Fabrication and exchange-spring properties of SrFe12O19@Fe3O4 nanocomposites with core-shell structure

SrFe 12 O 19 @Fe 3 O 4 nanocomposites with core–shell structure were synthesized by combining sol–gel and hydrothermal methods. The phase composition, surface morphology, and magnetic properties of the nanocomposites were investigated using X-ray powder diffraction, scanning electron microscopy, Raman spectroscopy and vibrating sample magnetometer. Findings show that the samples comprise two phases and that Fe 3 O 4 particles are coated on the SrFe 12 O 19 particles surface. The average particle size of SrFe 12 O 19 core particles increases from 80 nm to 120 nm as the calcination temperature increased from 850 °C to 950 °C for 2 and 5 h.

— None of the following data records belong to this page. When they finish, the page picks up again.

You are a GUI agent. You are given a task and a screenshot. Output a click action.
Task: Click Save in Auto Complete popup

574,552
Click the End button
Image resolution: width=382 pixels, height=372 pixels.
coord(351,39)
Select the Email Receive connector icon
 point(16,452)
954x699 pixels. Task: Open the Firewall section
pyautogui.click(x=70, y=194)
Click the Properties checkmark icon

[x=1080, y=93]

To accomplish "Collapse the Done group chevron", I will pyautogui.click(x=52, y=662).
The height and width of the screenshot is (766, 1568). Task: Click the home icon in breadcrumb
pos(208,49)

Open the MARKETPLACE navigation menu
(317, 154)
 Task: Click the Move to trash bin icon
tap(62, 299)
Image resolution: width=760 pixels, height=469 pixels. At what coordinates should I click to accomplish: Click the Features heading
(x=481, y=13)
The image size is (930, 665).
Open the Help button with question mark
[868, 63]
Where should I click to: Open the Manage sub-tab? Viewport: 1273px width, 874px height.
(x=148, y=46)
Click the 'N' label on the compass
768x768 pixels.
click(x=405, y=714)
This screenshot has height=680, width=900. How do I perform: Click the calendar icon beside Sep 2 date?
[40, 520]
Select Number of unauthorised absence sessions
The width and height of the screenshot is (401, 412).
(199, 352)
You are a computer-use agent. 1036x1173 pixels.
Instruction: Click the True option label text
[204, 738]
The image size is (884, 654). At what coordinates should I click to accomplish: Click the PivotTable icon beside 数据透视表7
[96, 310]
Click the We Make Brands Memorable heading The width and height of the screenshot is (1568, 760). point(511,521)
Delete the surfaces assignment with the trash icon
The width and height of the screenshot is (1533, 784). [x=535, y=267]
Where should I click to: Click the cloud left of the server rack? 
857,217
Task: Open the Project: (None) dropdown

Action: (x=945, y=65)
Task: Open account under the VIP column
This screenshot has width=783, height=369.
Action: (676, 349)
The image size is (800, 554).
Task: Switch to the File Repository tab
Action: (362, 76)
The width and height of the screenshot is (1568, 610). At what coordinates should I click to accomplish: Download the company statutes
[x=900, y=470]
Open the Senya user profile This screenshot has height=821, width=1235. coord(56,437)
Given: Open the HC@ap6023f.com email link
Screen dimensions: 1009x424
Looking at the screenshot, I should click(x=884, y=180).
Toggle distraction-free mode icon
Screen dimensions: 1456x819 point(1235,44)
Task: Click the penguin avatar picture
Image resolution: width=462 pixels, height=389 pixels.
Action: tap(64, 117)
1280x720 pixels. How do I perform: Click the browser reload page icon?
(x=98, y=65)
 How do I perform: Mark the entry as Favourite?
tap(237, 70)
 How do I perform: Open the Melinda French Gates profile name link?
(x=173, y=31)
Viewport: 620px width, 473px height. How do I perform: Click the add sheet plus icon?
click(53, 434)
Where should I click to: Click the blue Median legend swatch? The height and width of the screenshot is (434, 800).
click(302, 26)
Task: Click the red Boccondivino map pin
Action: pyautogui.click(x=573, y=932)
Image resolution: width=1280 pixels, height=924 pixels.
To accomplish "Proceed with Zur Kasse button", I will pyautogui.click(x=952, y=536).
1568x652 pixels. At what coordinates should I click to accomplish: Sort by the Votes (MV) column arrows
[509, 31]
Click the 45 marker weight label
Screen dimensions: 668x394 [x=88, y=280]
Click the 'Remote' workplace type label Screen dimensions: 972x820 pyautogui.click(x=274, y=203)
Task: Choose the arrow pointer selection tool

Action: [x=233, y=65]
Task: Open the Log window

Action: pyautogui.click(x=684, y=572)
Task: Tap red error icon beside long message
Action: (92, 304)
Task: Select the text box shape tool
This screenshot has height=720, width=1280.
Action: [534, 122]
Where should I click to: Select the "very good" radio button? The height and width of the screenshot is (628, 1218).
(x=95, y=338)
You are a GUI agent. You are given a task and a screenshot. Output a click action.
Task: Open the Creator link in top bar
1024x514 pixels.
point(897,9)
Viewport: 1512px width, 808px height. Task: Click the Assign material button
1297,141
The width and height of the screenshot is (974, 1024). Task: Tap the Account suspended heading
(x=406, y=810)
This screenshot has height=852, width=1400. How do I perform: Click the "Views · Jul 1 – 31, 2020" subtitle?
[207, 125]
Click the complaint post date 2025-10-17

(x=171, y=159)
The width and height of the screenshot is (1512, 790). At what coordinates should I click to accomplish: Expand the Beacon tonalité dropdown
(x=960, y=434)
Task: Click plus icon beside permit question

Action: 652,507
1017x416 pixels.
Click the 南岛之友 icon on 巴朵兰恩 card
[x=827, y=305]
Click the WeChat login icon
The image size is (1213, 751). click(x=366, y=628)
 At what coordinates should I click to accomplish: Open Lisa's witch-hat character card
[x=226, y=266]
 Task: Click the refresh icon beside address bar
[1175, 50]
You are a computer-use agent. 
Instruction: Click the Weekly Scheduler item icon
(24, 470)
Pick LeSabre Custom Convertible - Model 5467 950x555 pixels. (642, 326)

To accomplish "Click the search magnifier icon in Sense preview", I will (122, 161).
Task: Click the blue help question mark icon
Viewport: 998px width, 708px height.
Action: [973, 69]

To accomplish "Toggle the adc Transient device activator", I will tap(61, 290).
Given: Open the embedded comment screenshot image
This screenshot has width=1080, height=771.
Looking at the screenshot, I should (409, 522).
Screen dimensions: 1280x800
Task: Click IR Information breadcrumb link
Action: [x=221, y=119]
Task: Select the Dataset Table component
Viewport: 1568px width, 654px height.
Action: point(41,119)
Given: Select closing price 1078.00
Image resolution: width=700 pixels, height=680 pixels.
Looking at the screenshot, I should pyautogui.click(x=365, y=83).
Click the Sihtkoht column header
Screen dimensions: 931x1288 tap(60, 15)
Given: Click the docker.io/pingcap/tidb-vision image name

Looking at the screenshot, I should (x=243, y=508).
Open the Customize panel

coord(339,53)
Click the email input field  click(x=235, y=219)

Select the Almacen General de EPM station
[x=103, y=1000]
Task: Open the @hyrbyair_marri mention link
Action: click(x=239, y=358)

The coercivity of the SrFe 12 O 19 @Fe 3 O 4 core–shell nanocomposites is smaller than that of the core SrFe 12 O 19 nanoparticles. The hysteresis loops for the SrFe 12 O 19 @Fe 3 O 4 nanocomposite particles shows a typical “bee waist”. The variations in coercivity, saturation magnetization and anisotropy constant of the core–shell nanocomposite samples are attributed to the architecture, phase composition of nanocomposite particles and the fundamental magnetization mechanism as well as the degree of exchange coupling between two magnetic phases. • SrFe 12 O 19 @Fe 3 O 4 core-shell nanocomposite samples obtained via hydrothermal method. • Hard and soft magnetic phases coexist in all the core-shell nanocomposites. • The Fe 3 O 4 particles coated on the SrFe 12 O 19 core surface. • The architecture, phase composition and the degree of exchange coupling were studied. • The coercivity of SF-950 2h reached 90% that of the SrFe 12 O 19 core.